Types of preferred stock
When a corporation issues both preferred and common stock, the preferred stock may be:
- Noncumulative preferred stock is preferred stock on which the right to receive a dividend expires whenever the dividend is not declared. This means that if the company does not declare dividends this year they do not have to pay preferred shareholders the guaranteed dividend amount.
- Cumulative preferred stock is preferred stock for which the right to receive a basic dividend accumulates if the dividend is not paid. Companies must pay unpaid cumulative preferred dividends before paying any dividends on the common stock. This means if the company does not declare dividends this year, the amount owed from this year will rollover to next year. Preferred shareholders must receive all dividends owed before common shareholders can get a dividend.
- Convertible preferred stock is preferred stock that is convertible into common stock of the issuing corporation. Many preferred stocks do not carry this special feature; they are nonconvertible. Holders of convertible preferred stock shares may exchange them, at their option, for a certain number of shares of common stock of the same corporation.
- Callable preferred stock means that the corporation can inform nonconvertible preferred stockholders that they must surrender their stock to the company. Also, convertible preferred stockholders must either surrender their stock or convert it to common shares. Most preferred stocks are callable at the option of the issuing corporation. Preferred shares are usually callable at par value plus a small premium of 3 or 4 % of the par value of the stock. This call premium is the difference between the amount at which a corporation calls its preferred stock for redemption and the par value of the preferred stock.

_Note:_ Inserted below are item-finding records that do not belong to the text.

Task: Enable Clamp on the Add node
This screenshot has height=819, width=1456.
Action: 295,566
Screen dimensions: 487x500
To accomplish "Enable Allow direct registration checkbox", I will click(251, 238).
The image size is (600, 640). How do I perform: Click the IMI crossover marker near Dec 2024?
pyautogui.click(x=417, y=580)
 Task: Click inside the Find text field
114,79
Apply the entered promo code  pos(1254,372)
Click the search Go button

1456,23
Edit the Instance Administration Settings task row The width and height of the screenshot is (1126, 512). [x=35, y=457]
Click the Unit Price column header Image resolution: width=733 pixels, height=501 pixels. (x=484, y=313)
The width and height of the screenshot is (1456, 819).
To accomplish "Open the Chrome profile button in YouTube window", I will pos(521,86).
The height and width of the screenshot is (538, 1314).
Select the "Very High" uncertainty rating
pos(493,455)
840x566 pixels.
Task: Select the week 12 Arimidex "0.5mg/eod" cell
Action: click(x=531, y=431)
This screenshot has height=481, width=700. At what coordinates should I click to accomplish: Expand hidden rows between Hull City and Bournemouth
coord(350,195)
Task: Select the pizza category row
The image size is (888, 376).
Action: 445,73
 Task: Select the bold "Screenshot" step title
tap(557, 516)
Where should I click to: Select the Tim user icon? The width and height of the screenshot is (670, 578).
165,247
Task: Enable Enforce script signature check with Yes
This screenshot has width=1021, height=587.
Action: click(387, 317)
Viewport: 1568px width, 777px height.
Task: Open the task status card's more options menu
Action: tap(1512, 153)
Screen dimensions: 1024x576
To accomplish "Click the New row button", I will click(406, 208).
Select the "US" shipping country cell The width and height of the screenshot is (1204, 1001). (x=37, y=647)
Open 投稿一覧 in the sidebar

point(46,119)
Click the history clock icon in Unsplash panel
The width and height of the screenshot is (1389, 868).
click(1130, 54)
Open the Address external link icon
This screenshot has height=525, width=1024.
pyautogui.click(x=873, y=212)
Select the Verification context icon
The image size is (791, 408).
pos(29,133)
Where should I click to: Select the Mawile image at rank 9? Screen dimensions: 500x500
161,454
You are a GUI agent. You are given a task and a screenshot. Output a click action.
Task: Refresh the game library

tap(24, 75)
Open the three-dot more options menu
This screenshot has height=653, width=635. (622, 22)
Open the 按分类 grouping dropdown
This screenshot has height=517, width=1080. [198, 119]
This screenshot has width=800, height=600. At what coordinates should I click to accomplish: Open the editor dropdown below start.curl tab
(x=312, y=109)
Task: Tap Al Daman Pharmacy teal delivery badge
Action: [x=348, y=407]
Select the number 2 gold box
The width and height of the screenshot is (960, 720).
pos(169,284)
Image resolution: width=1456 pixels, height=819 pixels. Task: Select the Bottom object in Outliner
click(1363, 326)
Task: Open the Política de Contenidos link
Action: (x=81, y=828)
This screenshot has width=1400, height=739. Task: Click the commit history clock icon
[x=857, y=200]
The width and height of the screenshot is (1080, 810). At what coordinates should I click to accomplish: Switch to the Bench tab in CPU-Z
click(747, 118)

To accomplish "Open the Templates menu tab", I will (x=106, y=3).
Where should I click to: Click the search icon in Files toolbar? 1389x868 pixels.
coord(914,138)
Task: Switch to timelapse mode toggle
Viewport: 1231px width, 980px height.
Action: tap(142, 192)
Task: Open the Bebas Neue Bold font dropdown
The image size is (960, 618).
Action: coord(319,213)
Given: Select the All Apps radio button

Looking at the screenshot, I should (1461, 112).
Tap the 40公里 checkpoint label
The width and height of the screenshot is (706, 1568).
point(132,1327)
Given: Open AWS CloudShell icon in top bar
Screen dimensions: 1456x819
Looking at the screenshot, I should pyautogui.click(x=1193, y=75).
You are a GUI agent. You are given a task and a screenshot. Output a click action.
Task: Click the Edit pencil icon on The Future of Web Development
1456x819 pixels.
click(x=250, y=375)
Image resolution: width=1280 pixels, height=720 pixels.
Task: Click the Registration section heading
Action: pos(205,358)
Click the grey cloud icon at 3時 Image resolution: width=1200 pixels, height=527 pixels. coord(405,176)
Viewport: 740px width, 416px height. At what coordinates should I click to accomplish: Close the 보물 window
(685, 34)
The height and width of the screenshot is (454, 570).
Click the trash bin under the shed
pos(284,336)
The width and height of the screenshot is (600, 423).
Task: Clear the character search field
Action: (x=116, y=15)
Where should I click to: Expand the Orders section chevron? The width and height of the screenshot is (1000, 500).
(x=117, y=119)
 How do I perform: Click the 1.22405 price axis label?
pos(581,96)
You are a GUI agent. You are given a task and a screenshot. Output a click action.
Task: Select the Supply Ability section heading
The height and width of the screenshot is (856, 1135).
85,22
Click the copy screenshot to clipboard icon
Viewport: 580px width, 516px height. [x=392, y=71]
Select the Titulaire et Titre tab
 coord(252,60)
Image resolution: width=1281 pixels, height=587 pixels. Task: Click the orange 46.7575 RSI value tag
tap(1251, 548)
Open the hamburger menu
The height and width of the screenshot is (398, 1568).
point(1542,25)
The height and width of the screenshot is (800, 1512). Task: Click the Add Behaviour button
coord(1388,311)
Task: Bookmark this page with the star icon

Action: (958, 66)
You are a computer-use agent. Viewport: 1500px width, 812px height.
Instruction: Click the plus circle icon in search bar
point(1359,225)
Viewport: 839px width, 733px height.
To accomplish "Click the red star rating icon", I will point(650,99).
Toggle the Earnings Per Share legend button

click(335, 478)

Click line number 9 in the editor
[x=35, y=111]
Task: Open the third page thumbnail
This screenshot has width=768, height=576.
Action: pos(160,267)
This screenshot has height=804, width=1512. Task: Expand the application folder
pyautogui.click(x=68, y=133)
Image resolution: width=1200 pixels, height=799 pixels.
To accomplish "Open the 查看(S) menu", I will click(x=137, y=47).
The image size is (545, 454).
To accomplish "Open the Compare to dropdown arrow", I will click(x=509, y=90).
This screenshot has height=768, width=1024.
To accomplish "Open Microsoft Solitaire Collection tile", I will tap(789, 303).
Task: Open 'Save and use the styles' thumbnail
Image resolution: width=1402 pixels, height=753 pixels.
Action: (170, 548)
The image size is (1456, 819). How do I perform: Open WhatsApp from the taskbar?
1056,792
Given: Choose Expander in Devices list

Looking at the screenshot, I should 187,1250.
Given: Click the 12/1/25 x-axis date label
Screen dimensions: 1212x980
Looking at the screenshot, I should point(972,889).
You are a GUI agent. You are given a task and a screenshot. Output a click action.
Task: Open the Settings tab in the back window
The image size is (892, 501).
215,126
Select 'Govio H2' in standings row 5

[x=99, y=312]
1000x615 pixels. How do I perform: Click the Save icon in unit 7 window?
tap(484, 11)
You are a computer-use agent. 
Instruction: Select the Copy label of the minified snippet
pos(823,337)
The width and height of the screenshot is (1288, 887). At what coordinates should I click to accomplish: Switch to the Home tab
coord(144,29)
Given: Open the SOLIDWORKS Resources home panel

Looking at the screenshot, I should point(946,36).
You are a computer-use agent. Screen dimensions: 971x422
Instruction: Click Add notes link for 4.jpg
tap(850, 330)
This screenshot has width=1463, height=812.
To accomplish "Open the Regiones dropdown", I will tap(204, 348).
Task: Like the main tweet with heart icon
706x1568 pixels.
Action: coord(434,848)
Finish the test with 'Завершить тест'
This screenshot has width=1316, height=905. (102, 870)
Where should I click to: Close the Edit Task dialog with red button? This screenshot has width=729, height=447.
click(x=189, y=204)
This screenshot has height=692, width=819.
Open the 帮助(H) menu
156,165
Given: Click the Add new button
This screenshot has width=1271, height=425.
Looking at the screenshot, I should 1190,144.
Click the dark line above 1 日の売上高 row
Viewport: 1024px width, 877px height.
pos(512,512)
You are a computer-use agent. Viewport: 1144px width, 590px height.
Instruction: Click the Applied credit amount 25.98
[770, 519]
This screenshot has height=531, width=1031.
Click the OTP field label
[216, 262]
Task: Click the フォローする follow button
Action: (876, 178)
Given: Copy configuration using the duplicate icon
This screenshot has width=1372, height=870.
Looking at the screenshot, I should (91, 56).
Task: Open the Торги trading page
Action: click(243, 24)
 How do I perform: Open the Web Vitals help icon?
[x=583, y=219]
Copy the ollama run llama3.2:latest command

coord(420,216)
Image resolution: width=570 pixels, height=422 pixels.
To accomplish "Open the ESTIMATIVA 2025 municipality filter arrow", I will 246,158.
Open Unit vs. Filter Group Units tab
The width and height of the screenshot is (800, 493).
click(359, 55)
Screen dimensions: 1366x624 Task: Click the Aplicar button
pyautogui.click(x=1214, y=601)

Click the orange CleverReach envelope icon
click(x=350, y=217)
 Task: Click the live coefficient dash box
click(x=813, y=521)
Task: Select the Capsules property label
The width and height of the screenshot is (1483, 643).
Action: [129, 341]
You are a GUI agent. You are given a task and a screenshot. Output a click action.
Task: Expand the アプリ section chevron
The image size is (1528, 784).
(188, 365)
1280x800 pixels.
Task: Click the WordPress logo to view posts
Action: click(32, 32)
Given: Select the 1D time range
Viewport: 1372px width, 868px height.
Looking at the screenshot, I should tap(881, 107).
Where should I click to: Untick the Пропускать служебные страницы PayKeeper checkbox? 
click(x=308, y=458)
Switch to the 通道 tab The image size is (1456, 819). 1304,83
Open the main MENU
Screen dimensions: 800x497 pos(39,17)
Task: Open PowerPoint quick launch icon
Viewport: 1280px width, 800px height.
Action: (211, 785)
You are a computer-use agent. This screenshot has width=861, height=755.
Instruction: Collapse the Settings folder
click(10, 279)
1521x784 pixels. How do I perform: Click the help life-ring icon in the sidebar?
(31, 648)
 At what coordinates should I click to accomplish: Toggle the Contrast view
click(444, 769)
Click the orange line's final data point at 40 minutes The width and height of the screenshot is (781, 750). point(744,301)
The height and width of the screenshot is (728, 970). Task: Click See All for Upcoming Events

Why would a corporation call in its preferred stock? Corporations call in preferred stock for many reasons: (1) the outstanding preferred stock may require a 12 per cent annual dividend at a time when the company can secure capital to retire the stock by issuing a new 8 per cent preferred stock; (2) the issuing company may have been sufficiently profitable to retire the preferred stock out of earnings; or (3) the company may wish to force conversion of its convertible preferred stock because the cash dividend on the equivalent common shares is less than the dividend on the preferred shares.
We will discuss how noncumulative and cumulative preferred stock affects cash dividends in the next unit.